Y dicho esto se abrazó a mí y chupó mis pechos, yo lo amamanté como cuando era pequeño y gocé de tal entrega masturbándole de nuevo mientras lo hacía.
Allí mismo me tumbé y bañada por las olas, mi hijo se metió entre mis piernas y su verga me atravesó de nuevo, nuestros cuerpos volvieron a ser uno solo y gozamos de nuevo.
Esta vez comenzamos pausadamente pero casi al momento sentí como cambiaba el ritmo y empujaba con tremenda energía. Sentí como mi cuerpo se entregaba ante su ímpetu y él siguió empujándome como si fuese el fin del mundo.
Las olas llegaban y nos mojaban, mientras seguíamos fornicando sobre la arena. Me abandoné a él, me dejé tomar con su ansia desmedida, al igual que yo lo había tomado a él antes.
Sentí su verga entrar y salir de mi, me deleité en este acto, prestándole especial atención mientras me aferraba a sus nalgas, llegando a clavarle mis uñas y apretándolo contra mí para que no cesara en sus acometidas.
Entonces su cuerpo se puso en tremenda tensión, deteniéndose por un momento para luego reanudar sus movimientos mientras sentía su semilla llenarme por segunda vez. Ahora sus movimientos se hicieron más lentos y espasmódicos, gruñendo a cada embestida y yo con él. Finalmente, cayo rendido sobre mí.

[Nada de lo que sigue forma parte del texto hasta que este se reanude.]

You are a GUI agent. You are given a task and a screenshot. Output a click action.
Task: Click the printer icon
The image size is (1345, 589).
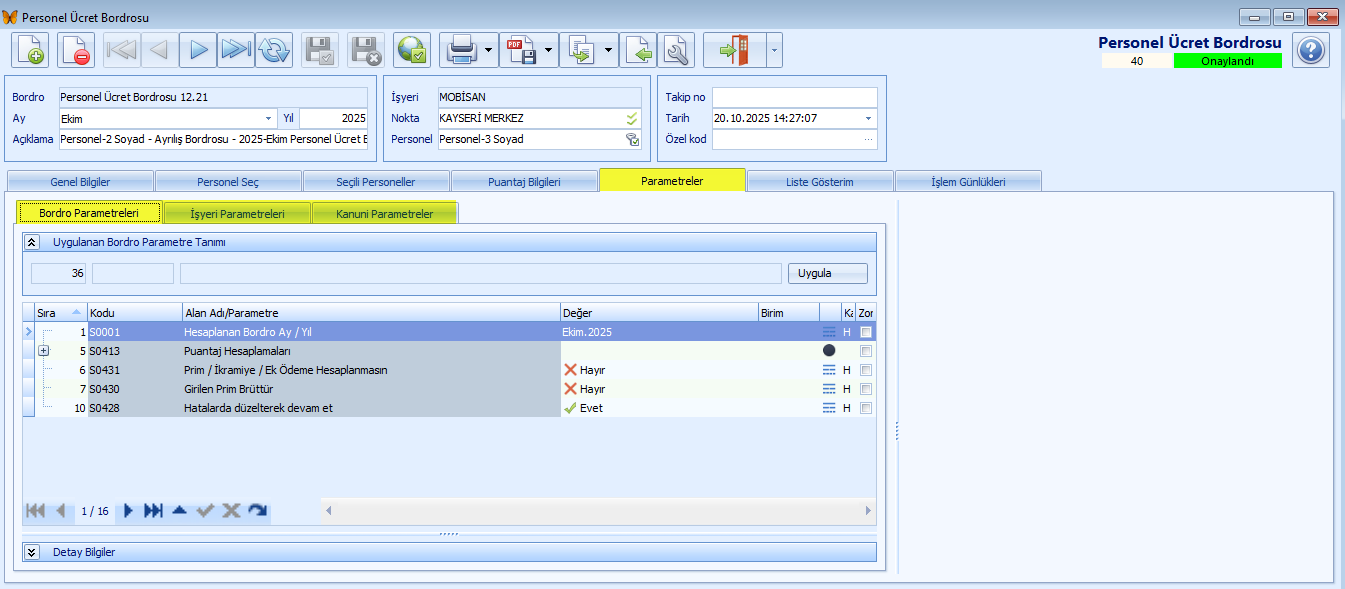pyautogui.click(x=460, y=50)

Sentí su peso aplastándome y las olas refrescando mi sexo. Me complací en las sensaciones que me venían. No tuve mi clímax, ni falta que hizo, a cambio tuve un placer distinto, me sentí satisfecha, plena, gozosa y entregada.
Hice que girase y tumbado en la arena me mantuve íntimamente unida a él por su verga, a modo de cordón umbilical entre ambos. Intenté moverme suavemente, pero Carlos gruñó de dolor, pues muy sensible esta ya estaba, así que desistí y la hice salir de mí.

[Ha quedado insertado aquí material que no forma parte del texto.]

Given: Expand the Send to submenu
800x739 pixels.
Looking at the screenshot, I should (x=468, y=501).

De nuevo, me lavé en la mar, bañada por las olas tan íntimamente como antes. Mientras mis manos me frotaban íntimamente y el agua me refrescaba sentí necesidades, no en vano mi hijo estuvo un buen rato aplastándome la vejiga, así que dejé mi orina correr y esparcirse mezclándose con el agua del mar. ¡Oh, esto también fue placentero!
Después tomé su verga de nuevo, pero esta vez para lavarla y cuando terminé tiré con fuerza de su brazo y lo obligué a levantarse. El pobre estaba exhausto y borracho, así que me costó la misma vida conseguirlo. Apoyados el uno en el otro nos tambaleamos a cada paso y cuando llegamos junto a la hoguera cayó bruscamente en la arena y quedó tumbado.
Yo me eché a su lado y mientras un sueño pesado y dulce me envolvía, un pensamiento me horrorizó: «¿Y si me había dejado preñada? Esperemos que nuestro Señor, no lo permita —pensé para mis adentros».